A brief story on how the mirror can lie. (Or better yet, how our understanding is faulty)


I want to touch on the deceptiveness of the mirror and how our eyes can trick us ultimately leading to visual ques being detrimental.  I have fallen victim to the lack of perception when trying to analyze movement in a reflection.  After this mistake, I now see countless others trying in vain to retrain an inherent function into an unnatural function (but the latter looks better in the mirror (or on camera)). 

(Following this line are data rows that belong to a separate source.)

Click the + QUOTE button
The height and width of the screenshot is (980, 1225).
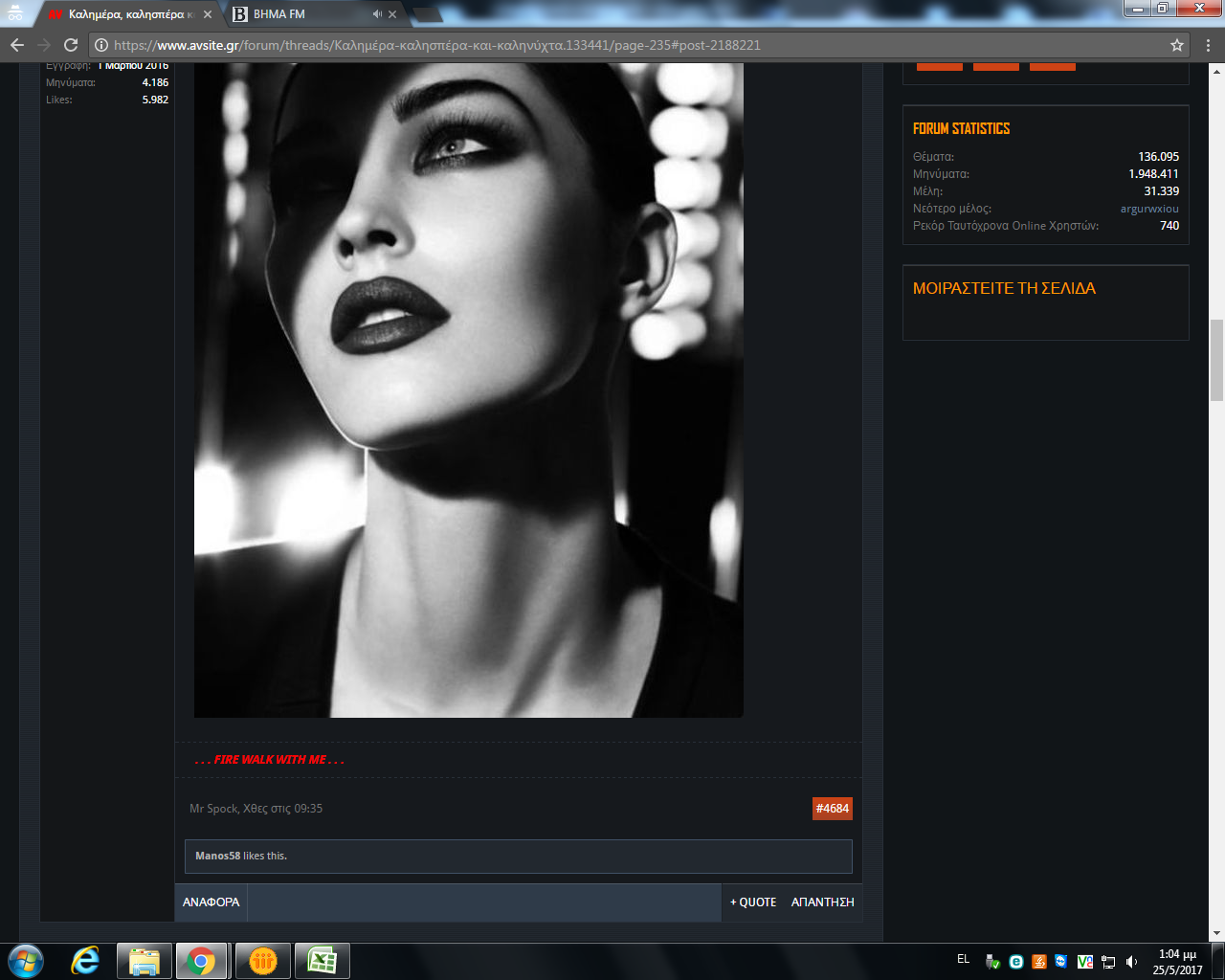point(753,902)
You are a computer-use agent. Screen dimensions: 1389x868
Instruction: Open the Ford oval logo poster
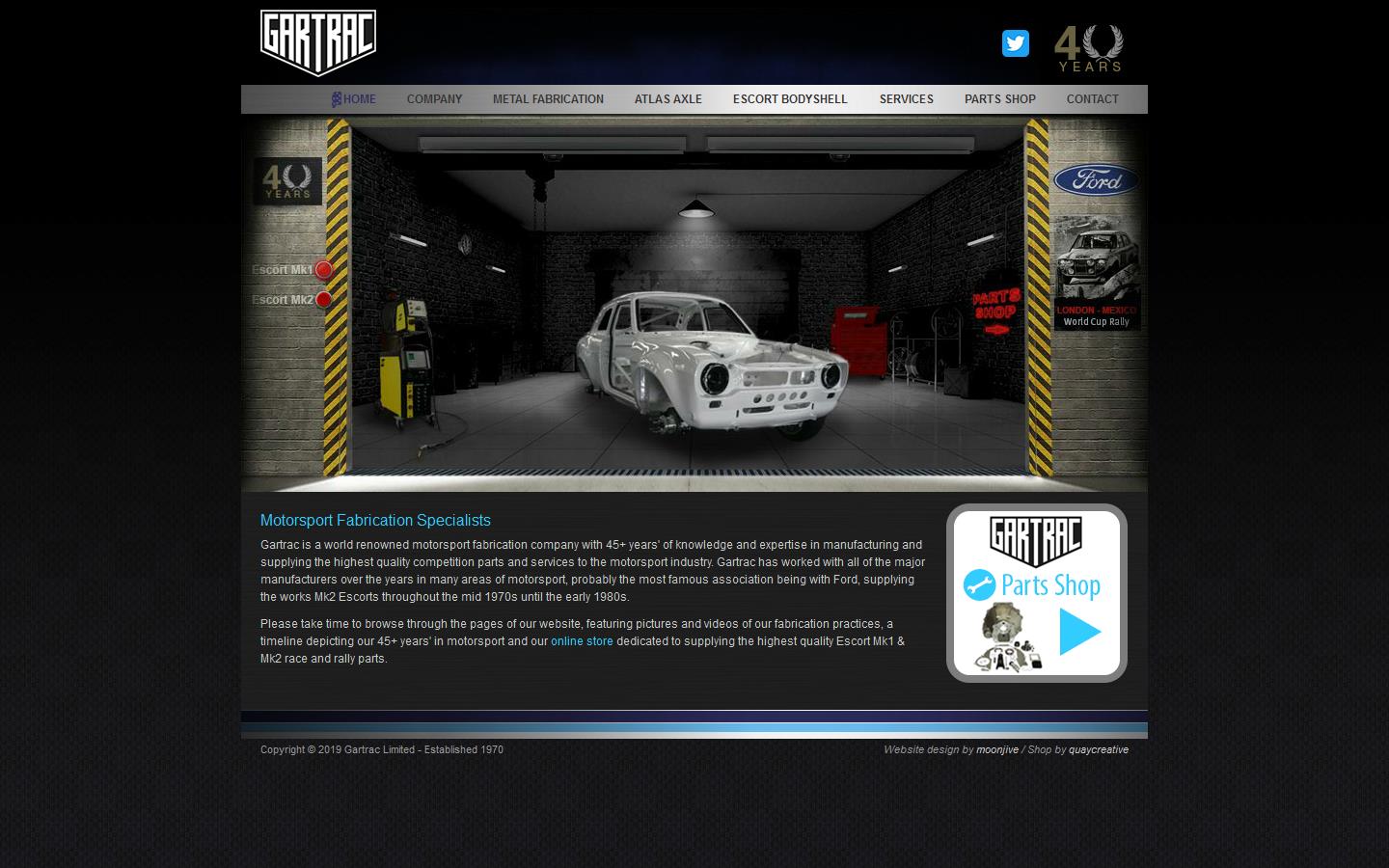(x=1096, y=181)
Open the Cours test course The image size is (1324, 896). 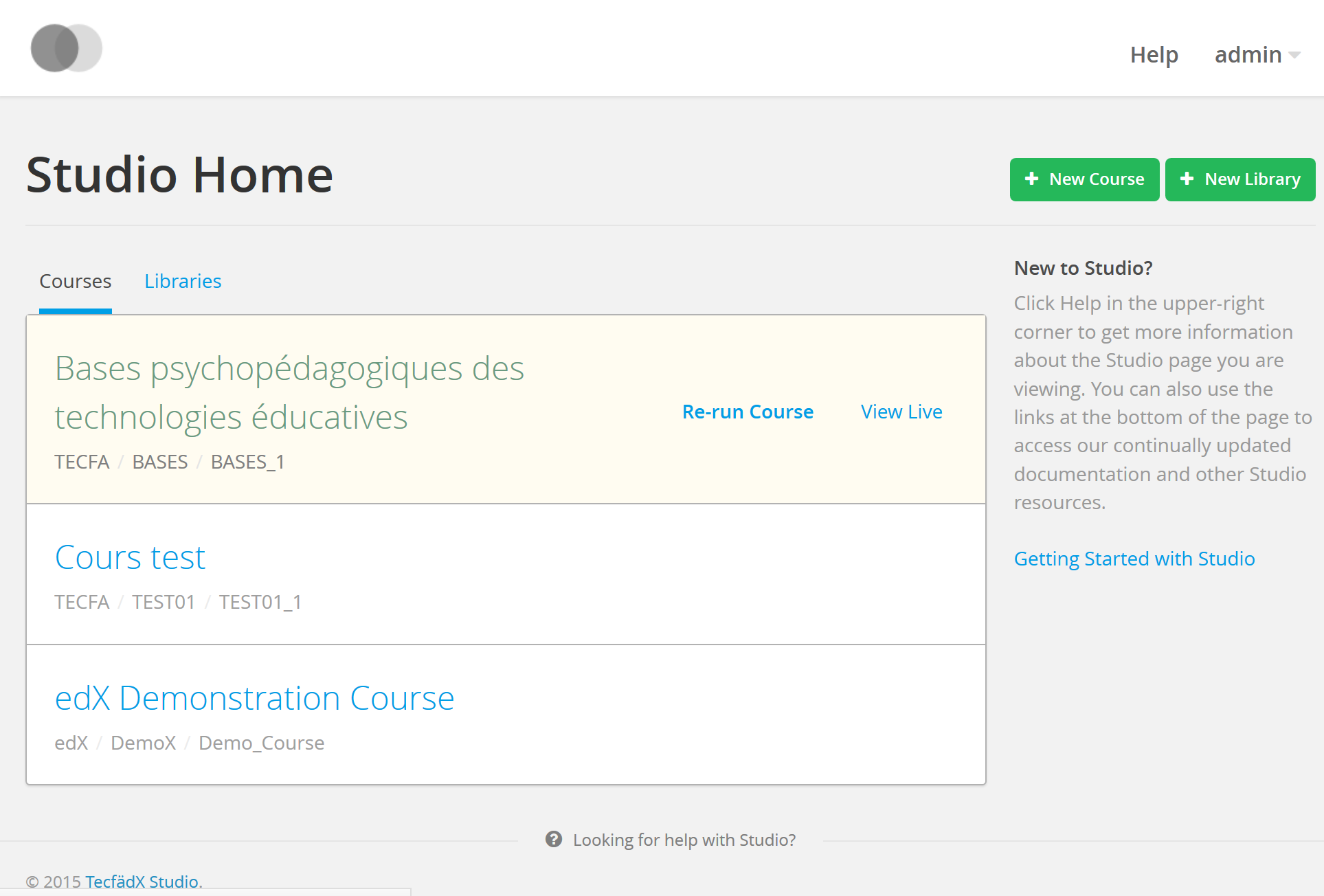[x=130, y=557]

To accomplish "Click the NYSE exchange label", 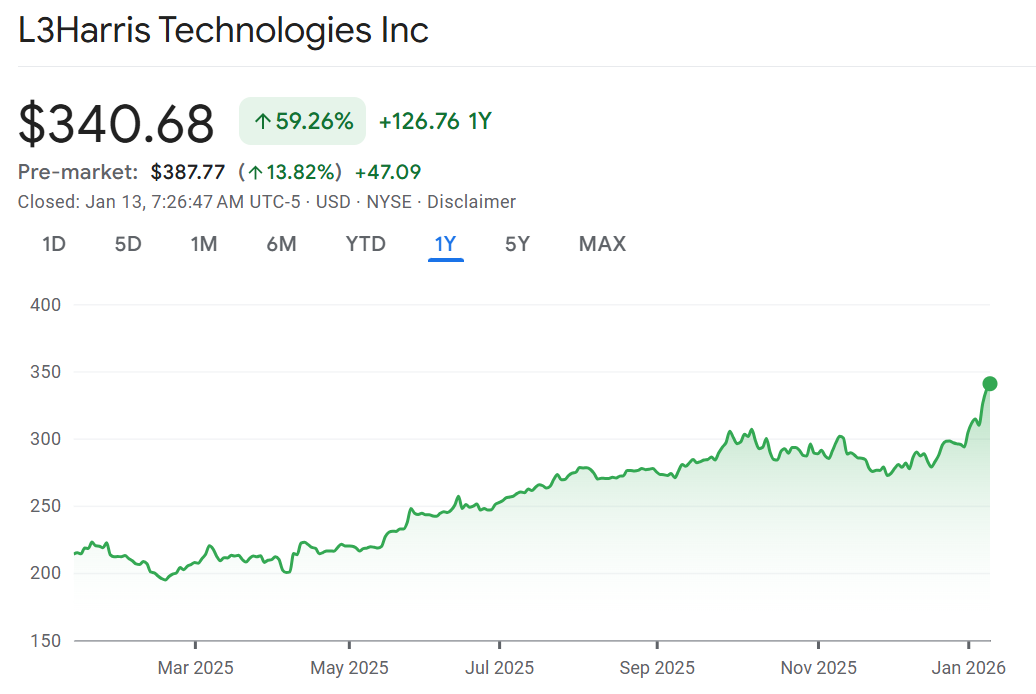I will coord(388,202).
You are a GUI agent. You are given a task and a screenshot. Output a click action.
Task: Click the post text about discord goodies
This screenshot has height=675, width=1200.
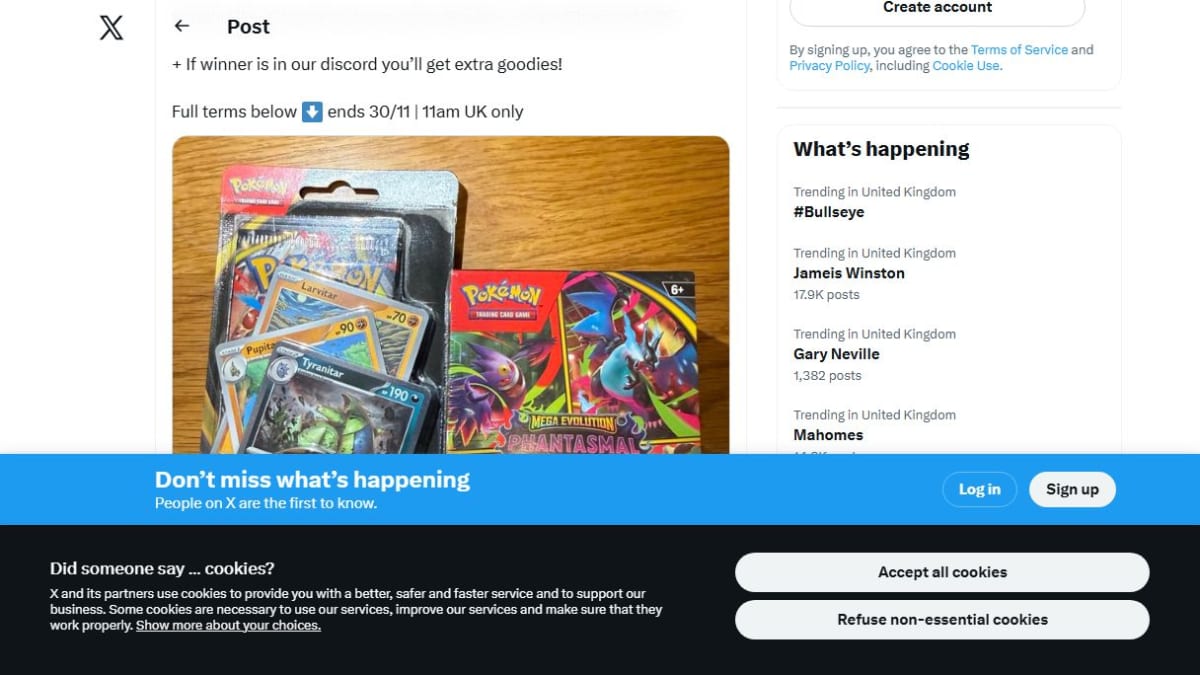tap(367, 64)
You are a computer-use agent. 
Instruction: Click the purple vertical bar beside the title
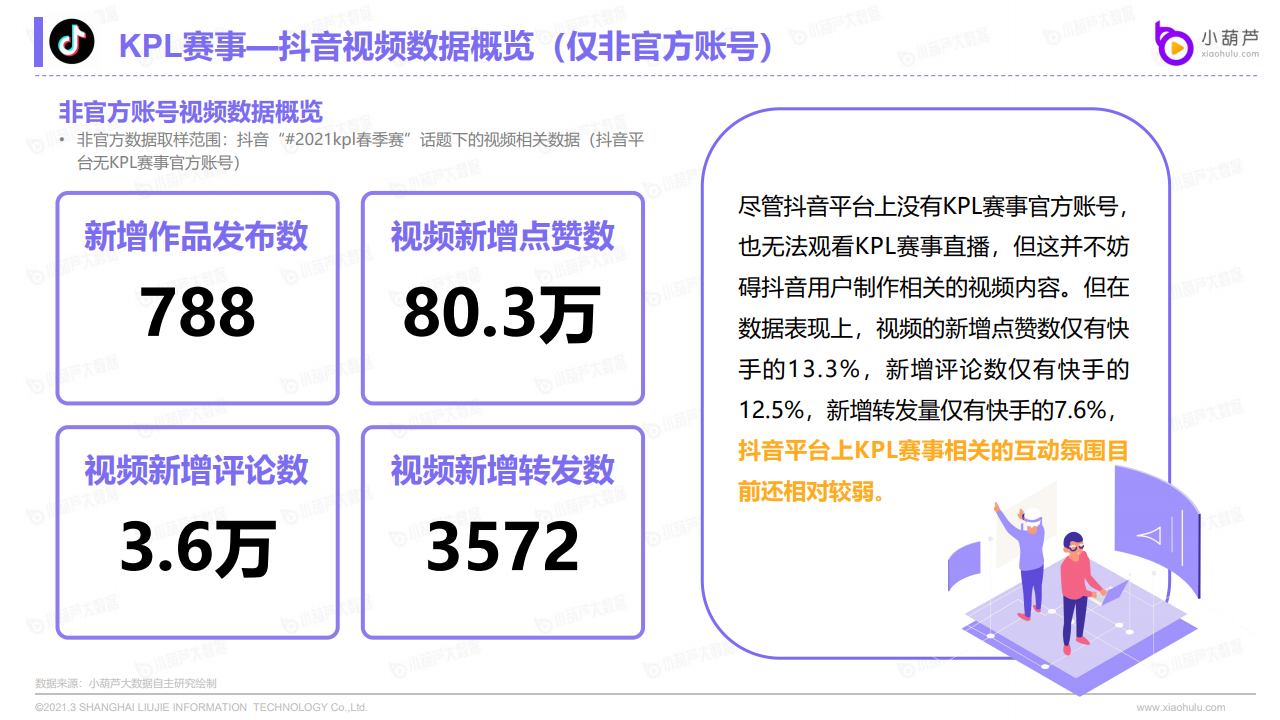[38, 42]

When I was deep into my bodybuilding phase, I started to notice that my left hip appeared to sag when I squatted.  Additionally, my right knee often had pain during the movement.  Obsessed with perfection, I mistakenly convinced myself that my left hip was weak which is why it was sagging, and my right knee was taking all the weight which explained the pain.  Although the right knee taking the weight may have been right to a certain extent, the left hip being weak couldn’t be more wrong.  In reality, my right hip was the weak hip, and I relied more heavily on the left hip to stabilize the motion and create movement.  But not knowing the truth, I continuously tried to force my weight and movement over to the left.  Convinced that I wasn’t using my left side.  What’s worse is that my right side was always super tight after lifting.  This further confirmed (falsely) that my right side was doing all of the work because I equated “tightness” to “muscle activation.”  Again, this couldn’t be more backwards. 


In reality my right side was tight because it was weak, I would compensate with more weight on my left hip, and my right knee would hurt because it was taking weight that my right hip wasn't. 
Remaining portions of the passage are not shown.